When I was a young lad, I loved Pink Floyd more than anything else in the world.
I loved their music. I loved their albums. And I loved their album covers, which were usually fantastic and impossible photographs.
Take this, for example:

This is the cover of Pink Floyd’s A Momentary Lapse of Reason. Your first instinct these days is probably a lot like mine — this photo was created with a few beds, a clone tool, and a computer. Right?
Wrong. Storm Thorgerson actually had seven hundred beds on that beach. Other Pink Floyd album creations are similar — for example, the cover of Wish You Were Here, that man is actually on fire.
While it is clearly a matter of taste, there is something ineffably better about a beach with 700 beds on it than one with 7 beds that have been copied digitally 100 times. They are all the right size all the way down the beach, the focus is lost in a manner which is completely consistent with the depth of field used. And, perhaps most importantly, there are small differences between them, all the way down the beach. These are effects which are extremely difficult with a computer. In the Wish You Were Here photo, the man on fire looks like he is on fire, rather than on CGI fire.
The images are just more incredible, more moving. The real-world effort is visible to the naked eye, even if we cannot pinpoint the difference.
Truth be told, I knew all this stuff from when I was a kid obsessed with Pink Floyd, before I became interested in photography. But I had forgotten all about it by the time I bought my digital SLR and started to try to take interesting photos. Every photo I take is edited afterwards — it is the normal thing to do. Open it in a photo editor. Make some adjustments. Re-save the photo. I am fairly sure that everybody does it — even Mr. Thorgerson does some digital retouching, according to the interview linked to above.
But the changes I make tend to be limited to the “retouching” variety. While I am happy to crop photos, alter my camera’s own settings, make the image darker or lighter, convert it to black and white or play with the colour saturation, I do not try to change the actual image that I took. In the end, the photo is the thing.
This is not the case with everybody — there are artists such as Rosie Hardy who do some magical things with a camera and photoshop — but I would argue that images that require such drastic changes are not photography as such, but a different art form.
Seeing images such as those from Miss Hardy, or from HDR artists like Trey Radcliff have actually made me shy away from trying to take images that are fantastic in nature — images such as those produced by Mr. Thorgerson. But last week that thinking was put to rest by Rebekka Guðleifsdóttir, with this photo:

That photo is part of a set called Excess, and there is no photoshop involved. As Miss Guðleifsdóttir says at her blog:
Many have already seen [a different photo from the set] on Flickr, and surprisingly many of them thought the glass, cake and fork were photoshopped. (something people assume about a lot of photos of mine that aren’t faked at all).

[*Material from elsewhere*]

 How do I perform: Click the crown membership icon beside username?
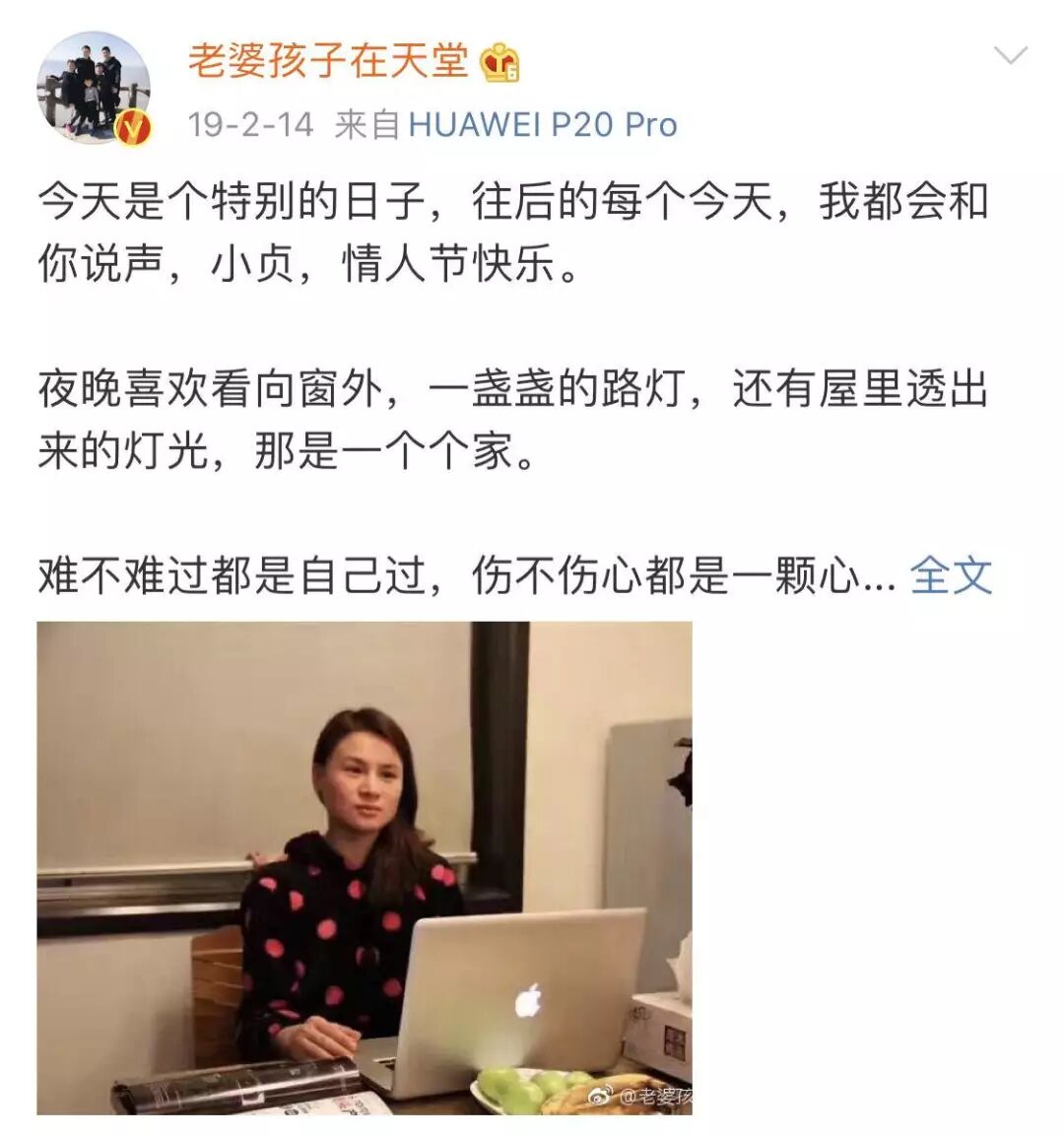point(499,62)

The photo above is not faked — the artist used an oversized bowl, and baked giant sized Cheerios herself in order to create the photograph. A lot of effort went into it, but it is effort that is required to make such a fantastic photograph. It is reminiscent of the effort required for Mr. Thorgerson’s photos, and brought to light the amazing things that can be achieved with the camera alone.
Surprisingly, this was not the first time I experienced such amazement from Miss Guðleifsdóttir’s work. The first time was last year, when I read that she painted some tree branches white, and carried them around for over a year for use in a series of photographs. Somehow that display of effort failed to trigger the connection, and it took this year’s this is not photoshop commentary for such a simple concept to traverse the membrane of my thick skull.
Photoshop is not a necessity, for anything more than retouching photographs.
Similarly fantastic results are possible, through planning and effort.
Whether I am willing to put that level of effort into my own work — particularly when the first few attempts will likely result in failure — is a completely different (and open) question. But it is good to see that effort trumps photoshop.
As it should, I suppose. Things usually boil down to effort, in the end.